Utilizing sensor-carrying lighter-than-air balloons and unmanned aerial vehicles allows for a lot of anti-improvised explosive device capability to be brought to bear relatively quickly, Army Lt. Gen. Thomas Metz, director of the Joint Improvised Explosive Device Defeat Organization, said Dec. 11. “To put a sensor on an aerostat, it’s pretty easy [and] you get a quick capability from the air,” he said during a meeting with reporters in Washington D.C. LTA vehicles, sometimes employed at, or near, forward bases, work well with UAVs to combat IED emplacement, he said. Metz said use of these assets as well as other airborne platforms is all part of the approach that the US is taking to leverage all “three dimensional capabilities” in the fight against IEDs.
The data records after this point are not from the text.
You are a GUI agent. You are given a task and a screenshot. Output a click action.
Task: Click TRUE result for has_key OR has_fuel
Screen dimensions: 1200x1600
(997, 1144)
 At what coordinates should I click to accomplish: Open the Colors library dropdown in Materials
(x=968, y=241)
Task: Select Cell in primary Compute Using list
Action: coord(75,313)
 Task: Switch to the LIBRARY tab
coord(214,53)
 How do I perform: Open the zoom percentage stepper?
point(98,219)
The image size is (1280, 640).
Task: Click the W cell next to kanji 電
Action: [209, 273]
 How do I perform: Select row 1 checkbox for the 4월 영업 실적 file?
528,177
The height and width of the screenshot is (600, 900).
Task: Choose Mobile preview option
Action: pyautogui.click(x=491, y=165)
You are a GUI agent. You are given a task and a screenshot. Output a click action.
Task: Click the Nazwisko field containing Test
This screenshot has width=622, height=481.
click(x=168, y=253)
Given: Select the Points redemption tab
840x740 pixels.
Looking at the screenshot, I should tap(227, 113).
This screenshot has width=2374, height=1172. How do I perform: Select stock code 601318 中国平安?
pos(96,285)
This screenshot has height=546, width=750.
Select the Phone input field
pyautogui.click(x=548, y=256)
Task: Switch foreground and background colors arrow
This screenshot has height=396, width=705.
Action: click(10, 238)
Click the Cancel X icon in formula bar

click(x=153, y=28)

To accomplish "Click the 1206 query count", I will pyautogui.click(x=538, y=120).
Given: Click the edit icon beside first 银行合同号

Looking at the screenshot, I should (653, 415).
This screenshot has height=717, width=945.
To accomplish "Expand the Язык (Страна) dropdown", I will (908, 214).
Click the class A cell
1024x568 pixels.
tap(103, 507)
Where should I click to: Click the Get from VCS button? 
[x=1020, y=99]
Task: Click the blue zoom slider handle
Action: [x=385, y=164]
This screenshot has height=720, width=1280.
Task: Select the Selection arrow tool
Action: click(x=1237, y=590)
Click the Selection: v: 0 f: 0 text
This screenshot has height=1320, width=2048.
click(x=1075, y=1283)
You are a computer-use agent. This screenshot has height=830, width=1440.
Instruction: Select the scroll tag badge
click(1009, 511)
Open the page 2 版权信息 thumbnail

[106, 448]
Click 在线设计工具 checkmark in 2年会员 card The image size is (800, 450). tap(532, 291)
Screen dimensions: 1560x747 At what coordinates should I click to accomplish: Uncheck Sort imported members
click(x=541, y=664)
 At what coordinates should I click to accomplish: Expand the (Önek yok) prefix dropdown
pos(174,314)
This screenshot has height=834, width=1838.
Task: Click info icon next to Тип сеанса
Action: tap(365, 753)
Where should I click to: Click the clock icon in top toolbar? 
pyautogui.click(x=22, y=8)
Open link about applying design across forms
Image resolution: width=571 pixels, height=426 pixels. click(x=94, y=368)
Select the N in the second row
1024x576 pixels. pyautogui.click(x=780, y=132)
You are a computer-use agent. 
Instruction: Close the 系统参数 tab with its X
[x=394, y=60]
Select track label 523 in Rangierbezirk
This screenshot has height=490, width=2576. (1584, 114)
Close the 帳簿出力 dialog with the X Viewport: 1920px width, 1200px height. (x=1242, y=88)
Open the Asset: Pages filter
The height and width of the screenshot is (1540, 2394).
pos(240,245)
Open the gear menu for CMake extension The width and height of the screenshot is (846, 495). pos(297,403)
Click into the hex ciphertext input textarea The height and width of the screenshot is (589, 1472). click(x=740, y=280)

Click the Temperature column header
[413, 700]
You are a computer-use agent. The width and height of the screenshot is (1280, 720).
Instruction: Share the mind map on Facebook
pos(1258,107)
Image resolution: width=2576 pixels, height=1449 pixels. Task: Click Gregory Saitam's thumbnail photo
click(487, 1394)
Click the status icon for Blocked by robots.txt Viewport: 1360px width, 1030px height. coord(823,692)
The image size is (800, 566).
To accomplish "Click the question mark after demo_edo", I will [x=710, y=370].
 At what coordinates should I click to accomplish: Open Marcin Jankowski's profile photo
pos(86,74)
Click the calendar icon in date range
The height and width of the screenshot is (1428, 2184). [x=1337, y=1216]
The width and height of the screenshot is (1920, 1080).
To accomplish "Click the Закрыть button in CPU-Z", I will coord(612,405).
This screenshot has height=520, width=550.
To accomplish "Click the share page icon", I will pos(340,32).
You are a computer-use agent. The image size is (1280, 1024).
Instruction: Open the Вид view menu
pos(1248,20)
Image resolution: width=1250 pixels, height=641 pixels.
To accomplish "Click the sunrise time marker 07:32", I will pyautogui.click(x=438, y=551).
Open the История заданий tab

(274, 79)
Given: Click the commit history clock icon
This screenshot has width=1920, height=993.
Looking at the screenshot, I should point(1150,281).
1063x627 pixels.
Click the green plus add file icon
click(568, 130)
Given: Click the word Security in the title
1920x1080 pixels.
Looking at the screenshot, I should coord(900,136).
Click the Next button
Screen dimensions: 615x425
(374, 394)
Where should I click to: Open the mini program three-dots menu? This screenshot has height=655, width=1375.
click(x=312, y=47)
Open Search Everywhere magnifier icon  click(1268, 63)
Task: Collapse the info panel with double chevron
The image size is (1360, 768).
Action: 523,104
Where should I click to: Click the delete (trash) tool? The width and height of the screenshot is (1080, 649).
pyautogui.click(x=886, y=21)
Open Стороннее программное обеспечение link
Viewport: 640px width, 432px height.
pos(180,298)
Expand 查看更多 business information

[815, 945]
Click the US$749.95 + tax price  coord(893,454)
JIEDDO has looked either to use existing sensors on UAVs, helicopters and even high-flying U-2 reconnaissance aircraft in a new way to counter IEDs or to develop new sensors for this purpose that are tailored to fit these platforms. The challenge with coupling new sensors on airframes is ensuring that the host aircraft’s air worthiness isn’t affected. Metz said. “You have to go down a lot of safety routes, it takes a long time,” he said of altering existing platforms.